*THE PROBLEM:*
For every line in the records below that holds "node", make a copy.

[Saved data entries]
━━━━━━

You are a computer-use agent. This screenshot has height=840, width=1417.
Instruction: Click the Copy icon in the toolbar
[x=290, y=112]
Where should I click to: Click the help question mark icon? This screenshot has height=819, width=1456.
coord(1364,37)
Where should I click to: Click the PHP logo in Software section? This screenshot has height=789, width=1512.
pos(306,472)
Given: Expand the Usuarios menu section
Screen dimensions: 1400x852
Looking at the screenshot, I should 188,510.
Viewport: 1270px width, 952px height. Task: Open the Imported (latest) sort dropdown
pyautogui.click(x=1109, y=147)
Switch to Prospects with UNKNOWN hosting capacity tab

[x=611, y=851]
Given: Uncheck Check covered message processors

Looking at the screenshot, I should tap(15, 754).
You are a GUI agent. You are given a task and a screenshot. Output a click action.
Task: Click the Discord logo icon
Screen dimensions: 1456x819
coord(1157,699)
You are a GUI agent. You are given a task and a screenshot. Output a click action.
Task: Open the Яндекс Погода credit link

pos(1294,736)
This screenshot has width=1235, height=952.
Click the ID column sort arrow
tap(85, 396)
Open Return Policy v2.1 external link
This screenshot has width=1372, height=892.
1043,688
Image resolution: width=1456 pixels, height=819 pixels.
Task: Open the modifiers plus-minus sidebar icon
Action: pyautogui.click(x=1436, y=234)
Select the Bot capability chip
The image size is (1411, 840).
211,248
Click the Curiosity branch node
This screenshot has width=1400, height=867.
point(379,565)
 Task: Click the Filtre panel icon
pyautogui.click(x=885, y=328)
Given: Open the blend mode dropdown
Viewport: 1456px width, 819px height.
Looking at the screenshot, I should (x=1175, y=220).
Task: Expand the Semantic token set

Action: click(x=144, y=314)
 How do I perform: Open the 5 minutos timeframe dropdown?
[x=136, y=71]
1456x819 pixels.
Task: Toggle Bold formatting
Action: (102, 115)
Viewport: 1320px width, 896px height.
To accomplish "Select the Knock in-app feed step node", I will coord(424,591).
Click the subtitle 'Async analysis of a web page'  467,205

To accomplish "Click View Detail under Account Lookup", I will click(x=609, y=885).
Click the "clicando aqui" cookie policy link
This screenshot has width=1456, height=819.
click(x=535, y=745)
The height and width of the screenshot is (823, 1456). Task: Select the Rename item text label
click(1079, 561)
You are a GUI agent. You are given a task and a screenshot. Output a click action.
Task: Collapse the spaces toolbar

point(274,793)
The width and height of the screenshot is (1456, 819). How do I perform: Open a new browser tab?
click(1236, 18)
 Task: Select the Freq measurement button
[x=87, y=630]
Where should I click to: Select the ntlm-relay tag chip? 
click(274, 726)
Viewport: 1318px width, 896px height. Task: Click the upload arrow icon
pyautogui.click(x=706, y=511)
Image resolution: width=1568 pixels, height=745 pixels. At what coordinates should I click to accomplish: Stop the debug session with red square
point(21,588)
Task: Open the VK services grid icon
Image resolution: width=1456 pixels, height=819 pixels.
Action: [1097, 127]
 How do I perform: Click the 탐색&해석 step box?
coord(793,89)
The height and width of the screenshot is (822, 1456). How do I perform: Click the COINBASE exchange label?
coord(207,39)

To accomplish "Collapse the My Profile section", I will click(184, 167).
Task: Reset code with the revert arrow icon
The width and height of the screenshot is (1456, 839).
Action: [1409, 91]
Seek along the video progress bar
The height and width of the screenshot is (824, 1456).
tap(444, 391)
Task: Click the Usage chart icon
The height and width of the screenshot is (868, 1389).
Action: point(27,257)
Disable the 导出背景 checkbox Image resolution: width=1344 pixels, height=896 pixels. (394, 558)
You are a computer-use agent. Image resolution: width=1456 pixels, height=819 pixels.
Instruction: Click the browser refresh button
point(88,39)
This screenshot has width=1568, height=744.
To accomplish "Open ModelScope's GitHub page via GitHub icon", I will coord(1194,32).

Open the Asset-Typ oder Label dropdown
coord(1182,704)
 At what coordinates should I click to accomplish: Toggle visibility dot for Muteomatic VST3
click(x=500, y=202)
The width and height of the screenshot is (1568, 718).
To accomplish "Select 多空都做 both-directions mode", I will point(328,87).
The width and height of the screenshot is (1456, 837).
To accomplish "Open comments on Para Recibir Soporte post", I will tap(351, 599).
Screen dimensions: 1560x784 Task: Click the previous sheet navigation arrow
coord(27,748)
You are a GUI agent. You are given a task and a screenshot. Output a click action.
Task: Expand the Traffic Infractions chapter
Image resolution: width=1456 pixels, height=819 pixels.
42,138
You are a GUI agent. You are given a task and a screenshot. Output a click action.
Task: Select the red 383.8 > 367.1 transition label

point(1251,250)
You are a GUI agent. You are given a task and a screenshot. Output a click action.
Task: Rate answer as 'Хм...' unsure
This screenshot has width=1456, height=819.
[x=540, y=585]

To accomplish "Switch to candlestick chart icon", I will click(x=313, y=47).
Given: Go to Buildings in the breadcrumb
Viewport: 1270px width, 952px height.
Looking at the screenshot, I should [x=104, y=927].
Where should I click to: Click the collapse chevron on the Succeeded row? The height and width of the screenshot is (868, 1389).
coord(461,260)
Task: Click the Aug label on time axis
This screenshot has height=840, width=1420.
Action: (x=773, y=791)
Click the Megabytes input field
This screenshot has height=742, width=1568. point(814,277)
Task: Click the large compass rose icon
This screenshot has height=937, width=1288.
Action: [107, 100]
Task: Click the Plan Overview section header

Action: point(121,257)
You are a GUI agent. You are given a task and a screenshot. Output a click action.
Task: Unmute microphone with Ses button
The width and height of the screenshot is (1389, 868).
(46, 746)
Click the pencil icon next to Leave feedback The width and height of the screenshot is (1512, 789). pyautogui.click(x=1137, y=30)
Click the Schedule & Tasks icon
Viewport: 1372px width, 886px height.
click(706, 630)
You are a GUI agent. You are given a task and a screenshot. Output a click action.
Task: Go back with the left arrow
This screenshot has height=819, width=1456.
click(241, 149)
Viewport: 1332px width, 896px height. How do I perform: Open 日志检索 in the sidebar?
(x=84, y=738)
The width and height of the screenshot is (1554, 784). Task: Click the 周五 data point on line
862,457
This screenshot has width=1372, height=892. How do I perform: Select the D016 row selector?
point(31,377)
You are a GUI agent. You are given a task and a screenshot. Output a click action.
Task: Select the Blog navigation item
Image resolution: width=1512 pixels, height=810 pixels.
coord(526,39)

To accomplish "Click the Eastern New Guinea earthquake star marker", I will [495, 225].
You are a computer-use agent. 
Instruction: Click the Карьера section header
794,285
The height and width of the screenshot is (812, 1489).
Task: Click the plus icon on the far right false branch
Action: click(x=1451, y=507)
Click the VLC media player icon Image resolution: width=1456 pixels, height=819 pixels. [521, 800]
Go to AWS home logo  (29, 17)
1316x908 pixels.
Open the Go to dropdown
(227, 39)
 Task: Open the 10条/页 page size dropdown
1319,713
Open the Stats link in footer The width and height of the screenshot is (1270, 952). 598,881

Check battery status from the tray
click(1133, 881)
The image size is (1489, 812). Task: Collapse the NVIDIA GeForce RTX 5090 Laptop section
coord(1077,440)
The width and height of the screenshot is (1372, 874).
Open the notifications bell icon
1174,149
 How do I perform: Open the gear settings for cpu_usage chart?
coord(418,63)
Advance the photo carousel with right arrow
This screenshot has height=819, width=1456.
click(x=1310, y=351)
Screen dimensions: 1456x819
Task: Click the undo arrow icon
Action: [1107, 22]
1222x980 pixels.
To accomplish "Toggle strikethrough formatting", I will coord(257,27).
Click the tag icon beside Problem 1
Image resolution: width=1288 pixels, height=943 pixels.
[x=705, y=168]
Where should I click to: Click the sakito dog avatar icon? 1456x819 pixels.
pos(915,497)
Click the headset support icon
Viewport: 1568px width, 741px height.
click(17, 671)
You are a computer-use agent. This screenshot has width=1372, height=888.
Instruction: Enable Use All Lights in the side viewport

━━━━━━

*ANSWER AREA:*
Click the Curiosity branch node
To accomplish "Select the Knock in-app feed step node", I will coord(424,591).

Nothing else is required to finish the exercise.